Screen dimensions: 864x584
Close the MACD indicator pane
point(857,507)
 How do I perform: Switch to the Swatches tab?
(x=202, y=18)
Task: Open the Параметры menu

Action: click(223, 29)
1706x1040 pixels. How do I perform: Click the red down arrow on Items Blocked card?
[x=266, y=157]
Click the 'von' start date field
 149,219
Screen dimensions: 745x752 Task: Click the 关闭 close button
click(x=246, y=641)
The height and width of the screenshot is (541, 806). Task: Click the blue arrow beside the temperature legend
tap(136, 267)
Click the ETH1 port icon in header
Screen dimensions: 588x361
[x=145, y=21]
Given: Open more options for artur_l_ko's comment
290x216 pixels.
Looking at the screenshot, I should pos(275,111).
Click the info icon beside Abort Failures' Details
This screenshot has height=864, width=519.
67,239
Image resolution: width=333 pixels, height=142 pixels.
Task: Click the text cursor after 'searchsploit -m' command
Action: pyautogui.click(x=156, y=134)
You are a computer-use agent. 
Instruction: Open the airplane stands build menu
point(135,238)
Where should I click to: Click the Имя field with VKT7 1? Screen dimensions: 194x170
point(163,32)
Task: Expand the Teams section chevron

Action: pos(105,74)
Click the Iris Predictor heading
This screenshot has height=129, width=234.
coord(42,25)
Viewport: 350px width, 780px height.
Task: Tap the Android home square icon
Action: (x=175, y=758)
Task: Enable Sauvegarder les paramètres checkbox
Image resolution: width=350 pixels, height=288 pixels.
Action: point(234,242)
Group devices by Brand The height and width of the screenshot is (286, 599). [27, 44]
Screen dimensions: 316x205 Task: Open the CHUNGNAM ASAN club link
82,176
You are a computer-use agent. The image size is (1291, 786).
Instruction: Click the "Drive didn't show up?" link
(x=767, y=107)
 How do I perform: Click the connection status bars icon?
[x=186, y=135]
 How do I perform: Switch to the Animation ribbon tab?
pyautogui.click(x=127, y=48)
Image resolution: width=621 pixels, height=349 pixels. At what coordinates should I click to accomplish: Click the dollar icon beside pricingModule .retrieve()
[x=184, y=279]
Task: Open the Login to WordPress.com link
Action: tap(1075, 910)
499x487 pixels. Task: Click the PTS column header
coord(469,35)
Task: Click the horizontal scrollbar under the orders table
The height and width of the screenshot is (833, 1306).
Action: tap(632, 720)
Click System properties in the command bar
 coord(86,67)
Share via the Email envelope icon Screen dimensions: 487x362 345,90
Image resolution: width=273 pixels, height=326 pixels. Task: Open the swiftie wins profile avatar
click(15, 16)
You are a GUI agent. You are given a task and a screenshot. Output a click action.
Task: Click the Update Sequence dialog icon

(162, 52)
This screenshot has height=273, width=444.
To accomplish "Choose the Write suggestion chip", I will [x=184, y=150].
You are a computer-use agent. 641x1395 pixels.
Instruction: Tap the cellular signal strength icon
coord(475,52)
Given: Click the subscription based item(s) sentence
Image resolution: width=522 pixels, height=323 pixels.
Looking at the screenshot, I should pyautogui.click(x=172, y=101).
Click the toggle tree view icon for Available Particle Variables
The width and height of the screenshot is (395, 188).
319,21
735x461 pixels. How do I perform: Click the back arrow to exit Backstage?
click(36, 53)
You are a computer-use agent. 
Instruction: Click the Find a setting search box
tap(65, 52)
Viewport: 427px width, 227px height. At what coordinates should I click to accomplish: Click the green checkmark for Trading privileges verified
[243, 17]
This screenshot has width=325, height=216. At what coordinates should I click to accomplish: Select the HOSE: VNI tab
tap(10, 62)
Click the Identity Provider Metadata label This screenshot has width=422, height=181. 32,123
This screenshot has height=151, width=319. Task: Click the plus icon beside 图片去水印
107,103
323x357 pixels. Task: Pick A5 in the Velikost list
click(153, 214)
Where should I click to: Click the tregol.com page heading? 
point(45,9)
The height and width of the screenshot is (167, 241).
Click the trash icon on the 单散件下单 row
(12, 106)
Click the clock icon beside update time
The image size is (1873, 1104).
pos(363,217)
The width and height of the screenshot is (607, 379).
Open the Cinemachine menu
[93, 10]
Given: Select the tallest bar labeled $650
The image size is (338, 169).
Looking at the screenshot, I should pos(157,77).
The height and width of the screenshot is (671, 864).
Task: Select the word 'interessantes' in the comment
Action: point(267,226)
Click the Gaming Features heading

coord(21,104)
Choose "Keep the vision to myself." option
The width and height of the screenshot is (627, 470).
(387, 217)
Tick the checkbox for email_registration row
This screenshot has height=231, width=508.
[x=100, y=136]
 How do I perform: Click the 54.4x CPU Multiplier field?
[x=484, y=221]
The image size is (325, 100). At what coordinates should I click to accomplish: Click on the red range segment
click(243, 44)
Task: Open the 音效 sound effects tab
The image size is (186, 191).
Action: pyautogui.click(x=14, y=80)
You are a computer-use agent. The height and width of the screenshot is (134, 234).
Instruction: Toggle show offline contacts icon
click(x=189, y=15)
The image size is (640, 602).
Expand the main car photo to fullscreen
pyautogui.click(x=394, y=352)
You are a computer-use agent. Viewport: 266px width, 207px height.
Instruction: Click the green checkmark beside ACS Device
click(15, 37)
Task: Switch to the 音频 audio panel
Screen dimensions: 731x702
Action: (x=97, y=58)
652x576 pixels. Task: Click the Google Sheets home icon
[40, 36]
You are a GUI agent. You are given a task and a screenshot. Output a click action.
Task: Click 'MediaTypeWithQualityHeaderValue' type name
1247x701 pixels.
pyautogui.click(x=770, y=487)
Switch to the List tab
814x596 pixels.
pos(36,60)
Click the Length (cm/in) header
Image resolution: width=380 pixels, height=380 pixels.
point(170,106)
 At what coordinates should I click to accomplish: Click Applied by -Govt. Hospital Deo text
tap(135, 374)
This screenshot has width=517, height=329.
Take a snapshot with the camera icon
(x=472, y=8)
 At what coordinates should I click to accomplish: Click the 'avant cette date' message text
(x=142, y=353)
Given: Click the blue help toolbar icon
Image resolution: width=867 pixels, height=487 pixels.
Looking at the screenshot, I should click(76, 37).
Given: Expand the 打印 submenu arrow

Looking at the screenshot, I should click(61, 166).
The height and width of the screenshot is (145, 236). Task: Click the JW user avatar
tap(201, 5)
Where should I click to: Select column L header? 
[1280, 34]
+++
### The request
Which lines of the data above contain the word "checkmark"? Copy each of them in full.

### The solution
Viewport: 427px width, 227px height. At what coordinates should I click to accomplish: Click the green checkmark for Trading privileges verified
Instruction: Click the green checkmark beside ACS Device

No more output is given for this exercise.